Chris Will is enthousiast over het kunstwerk van Jan van IJzendoorn die er tussen 2004 en 2009 aan werkte. Will zegt: ‘Ik weet dat veel mensen het kunstwerk lelijk vinden. Dat komt misschien door de roestige uitstraling. Mijn tip: kijk er eens naar als het geregend heeft. Je ziet dan een soort kleurendeken eroverheen. De kleuren zijn altijd weer anders.’
De Jan Blankenbrug (1999) die als onderdeel van de A2 over de Lek bij Vianen ligt, geeft de in Bergambacht geboren en in Vianen overleden waterbouwkundige Blanken, landelijke bekendheid. Een kleinere maar meer recente ode aan Blanken staat op de Jan Blankenweg in Vianen, pal naast de sluis waar de Lek het Merwedekanaal instroomt. Dit monument is vorig jaar onthuld bij de 180e overlijdensdag van Jan Blanken.
Het water als erfvijand en bondgenoot
Chris Will ziet het water in onze streek als erfvijand. Het mooie van Jan Blanken vindt hij, is dat Blanken juist de werking van deze vijand heeft weten om te draaien, zodat het water een bondgenoot werd. Een middel om de vijand buiten de deur te houden.
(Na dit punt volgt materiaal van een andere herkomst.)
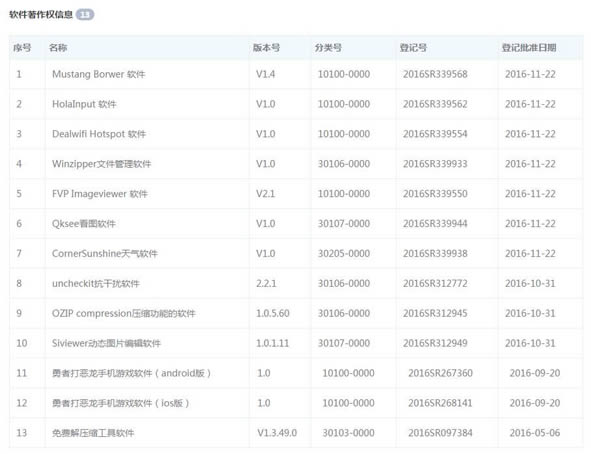Open Dealwifi Hotspot software entry
Screen dimensions: 591x454
[x=99, y=134]
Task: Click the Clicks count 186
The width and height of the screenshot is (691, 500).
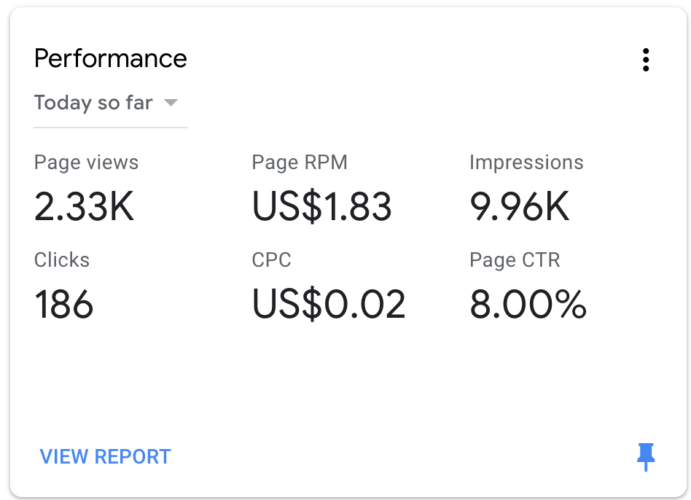Action: point(64,304)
Al in de Middeleeuwen werden polders op eenvoudige manieren leeggepompt om droge voeten te houden en werden er dijken gebouwd. De Diefdijk was bijvoorbeeld al rond 1300 aangelegd tussen Everdingen en Leerdam/Asperen om Vijfheerenlanden en de Alblasserwaard te beschermen tegen wateroverlast vanuit de Betuwe na een eventuele dijkdoorbraak in de Neder-Betuwe.
Will: ‘Je doet iets wat onnatuurlijks is, namelijk het water de polder in laten lopen terwijl we juist altijd bezig zijn geweest om te zorgen dat we droge voeten hielden. Dat dit lukt als verdedigingssysteem komt omdat ons land onder de zeespiegel ligt en omdat we in een delta wonen. Dat is iets wat Jan Blanken goed heeft gezien en waar hij ingenieus van gebruik heeft gemaakt. Het is dit systeem van kunstmatige overstroming voor militaire toepassing dat uniek is in de wereld.’
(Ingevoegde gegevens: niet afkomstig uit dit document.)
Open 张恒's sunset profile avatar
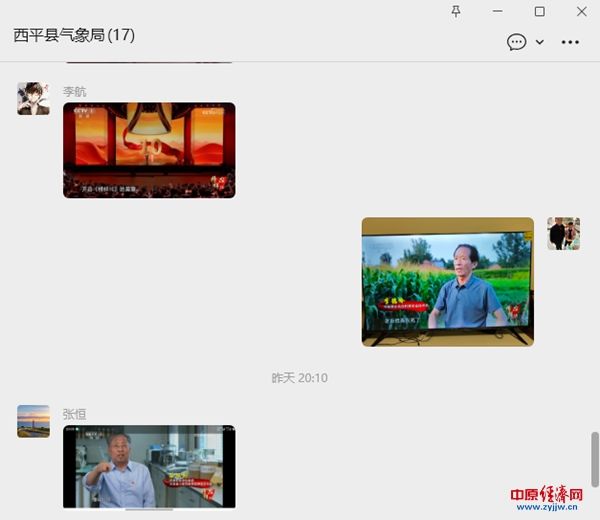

Chris Will: erfgoedspecialist
Chris Will woont in het Lekdorp Everdingen en kan vanuit zijn dijkhuis zo de uiterwaarden inlopen. Opgegroeid in het waterrijke Dordrecht verhuisde hij steeds meer richting de Lek en woont nu in gemeente Vijfheerenlanden. Everdingen ligt onder de rook van Vianen waar ook ingenieur Jan Blanken (1755-1838) heeft gewoond. Blanken is een van de bedenkers van de Nieuwe Hollandse Waterlinie, de verdedigingslinie die een paar weken terug is voorgedragen voor de Wereld Erfgoedlijst van UNESCO. Historicus en waterliniedeskundige Chris Will was een van de vele personen die jarenlang een rol in de uiteindelijke voordracht hebben gespeeld. ‘Ik was een klein radertje in de hele machine’, zegt hij.

Chris Will houdt van het rivierenlandschap: ‘De laatste jaren ben ik wat langere periodes weggeweest en eenmaal terug in Everdingen kom ik steeds weer tot het besef dat ik de weidsheid, de eeuwige beweging van het water en het steeds veranderende lichtspel boven dat water, ongelofelijk heb gemist.’
In zijn werkzame leven hield Chris zich bezig met cultureel erfgoed in het algemeen en de laatste tien jaar met de Nieuwe Hollandse Waterlinie in het bijzonder. Een intensief proces waarbij in het begin maar liefst vijf ministeries en vijf provincies betrokken waren. In 2020 houdt dit proces op en moet de unieke waterlinie op de lijst van Werelderfgoed van de UNESCO komen te staan.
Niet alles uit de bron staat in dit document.